Any ideas on why my spark session is not able to read from the minio bucket?

This does however work when I am running the Spark on my local machine.


Solution

  • I have managed to find a way to get it to work: Use the socket library to resolve the minio containers ip address from within the spark container...

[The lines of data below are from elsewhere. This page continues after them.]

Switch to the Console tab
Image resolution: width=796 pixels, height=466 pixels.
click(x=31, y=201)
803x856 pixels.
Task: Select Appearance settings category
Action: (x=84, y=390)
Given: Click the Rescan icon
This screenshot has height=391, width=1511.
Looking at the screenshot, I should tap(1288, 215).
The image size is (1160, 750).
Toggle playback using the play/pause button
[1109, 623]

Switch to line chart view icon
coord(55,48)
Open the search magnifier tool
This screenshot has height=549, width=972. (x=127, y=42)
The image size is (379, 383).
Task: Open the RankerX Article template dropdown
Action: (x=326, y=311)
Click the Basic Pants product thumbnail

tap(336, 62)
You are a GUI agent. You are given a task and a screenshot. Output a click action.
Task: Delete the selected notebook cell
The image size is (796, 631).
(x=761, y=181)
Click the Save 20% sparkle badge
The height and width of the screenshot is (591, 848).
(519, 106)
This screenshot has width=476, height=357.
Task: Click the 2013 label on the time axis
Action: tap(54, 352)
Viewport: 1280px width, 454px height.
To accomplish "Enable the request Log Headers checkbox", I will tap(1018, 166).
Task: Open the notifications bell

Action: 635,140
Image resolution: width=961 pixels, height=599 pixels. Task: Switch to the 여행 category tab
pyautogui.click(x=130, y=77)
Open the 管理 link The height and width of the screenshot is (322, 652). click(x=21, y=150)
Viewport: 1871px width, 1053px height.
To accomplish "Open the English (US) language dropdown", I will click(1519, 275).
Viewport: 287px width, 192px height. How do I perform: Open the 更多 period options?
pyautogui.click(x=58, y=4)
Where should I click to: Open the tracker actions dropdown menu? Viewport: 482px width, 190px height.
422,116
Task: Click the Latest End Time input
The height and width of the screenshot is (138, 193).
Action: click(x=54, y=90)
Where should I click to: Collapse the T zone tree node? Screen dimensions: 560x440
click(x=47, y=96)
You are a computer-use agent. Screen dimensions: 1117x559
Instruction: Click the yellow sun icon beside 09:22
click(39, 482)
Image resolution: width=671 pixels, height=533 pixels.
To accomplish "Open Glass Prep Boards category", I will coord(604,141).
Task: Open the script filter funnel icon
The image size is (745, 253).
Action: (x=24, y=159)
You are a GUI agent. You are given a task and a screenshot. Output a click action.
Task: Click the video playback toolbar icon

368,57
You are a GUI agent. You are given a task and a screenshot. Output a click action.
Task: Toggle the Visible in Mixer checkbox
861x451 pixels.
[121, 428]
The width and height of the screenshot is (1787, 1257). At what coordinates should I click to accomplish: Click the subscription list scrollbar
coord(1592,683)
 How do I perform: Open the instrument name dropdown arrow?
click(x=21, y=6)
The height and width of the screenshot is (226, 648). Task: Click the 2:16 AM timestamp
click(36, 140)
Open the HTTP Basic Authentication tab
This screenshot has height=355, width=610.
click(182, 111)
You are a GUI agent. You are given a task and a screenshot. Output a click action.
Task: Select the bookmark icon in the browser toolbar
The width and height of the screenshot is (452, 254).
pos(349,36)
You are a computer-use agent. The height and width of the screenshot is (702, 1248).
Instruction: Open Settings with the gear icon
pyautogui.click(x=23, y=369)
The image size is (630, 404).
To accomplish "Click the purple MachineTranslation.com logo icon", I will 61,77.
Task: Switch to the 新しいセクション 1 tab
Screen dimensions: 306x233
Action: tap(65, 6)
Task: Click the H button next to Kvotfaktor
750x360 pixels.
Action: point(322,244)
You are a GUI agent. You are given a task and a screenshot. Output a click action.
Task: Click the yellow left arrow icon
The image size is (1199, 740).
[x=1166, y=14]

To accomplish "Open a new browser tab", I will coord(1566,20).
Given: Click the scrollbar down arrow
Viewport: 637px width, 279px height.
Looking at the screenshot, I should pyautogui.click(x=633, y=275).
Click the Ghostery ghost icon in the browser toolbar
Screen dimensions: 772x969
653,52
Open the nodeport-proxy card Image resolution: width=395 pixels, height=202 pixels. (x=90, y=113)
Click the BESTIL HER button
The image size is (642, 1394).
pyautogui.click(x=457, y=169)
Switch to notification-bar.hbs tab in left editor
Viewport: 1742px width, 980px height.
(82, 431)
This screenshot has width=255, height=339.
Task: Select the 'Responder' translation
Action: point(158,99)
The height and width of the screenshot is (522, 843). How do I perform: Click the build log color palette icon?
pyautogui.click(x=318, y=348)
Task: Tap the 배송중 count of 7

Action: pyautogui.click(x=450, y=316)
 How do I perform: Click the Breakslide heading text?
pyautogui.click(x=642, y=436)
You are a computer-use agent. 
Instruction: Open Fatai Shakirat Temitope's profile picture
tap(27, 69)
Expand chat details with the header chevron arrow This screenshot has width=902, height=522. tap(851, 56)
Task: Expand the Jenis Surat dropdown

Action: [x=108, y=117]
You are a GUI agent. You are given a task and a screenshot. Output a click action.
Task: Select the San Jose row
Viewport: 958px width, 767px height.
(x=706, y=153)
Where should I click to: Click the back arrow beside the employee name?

    Step 1. Amend thedocker-compose.yml to include hostname.

    services:
      minio:
        hostname: minio
        image: "quay.io/minio/minio"
        command: server --console-address ":9090" /data
        ports:
          - "9000:9000"
          - "9090:9090"
    
        volumes:
          - ~/minio/data:/data
        environment:
          MINIO_ROOT_USER: admin
          MINIO_ROOT_PASSWORD: admin
    
    

    Step 2. use the socket.gethostbyname method to resolve the ip address of the minio container

    import socket
    from pyspark.sql import SparkSession
    
    MINIO_IP_ADDRESS = socket.gethostbyname("minio")
    
    spark = SparkSession \
            .builder \
            .appName("test reading s3") \
            .config("spark.pyspark.python", "python") \
            .config("fs.s3a.access.key", ACCESS_KEY) \
            .config("fs.s3a.secret.key", SECRET_KEY) \
            .config("fs.s3a.endpoint", f"http://{MINIO_IP_ADDRESS}:9000").getOrCreate()
    
    spark.sparkContext.setLogLevel("INFO")
    spark.read.json("s3a://google-trends-raw-files/43f6c3_2023-05-27-2023-06-03.json")
    

    Would be interested to know if anyone has an answer as to why SparkSessions are not aware of DNS mappings.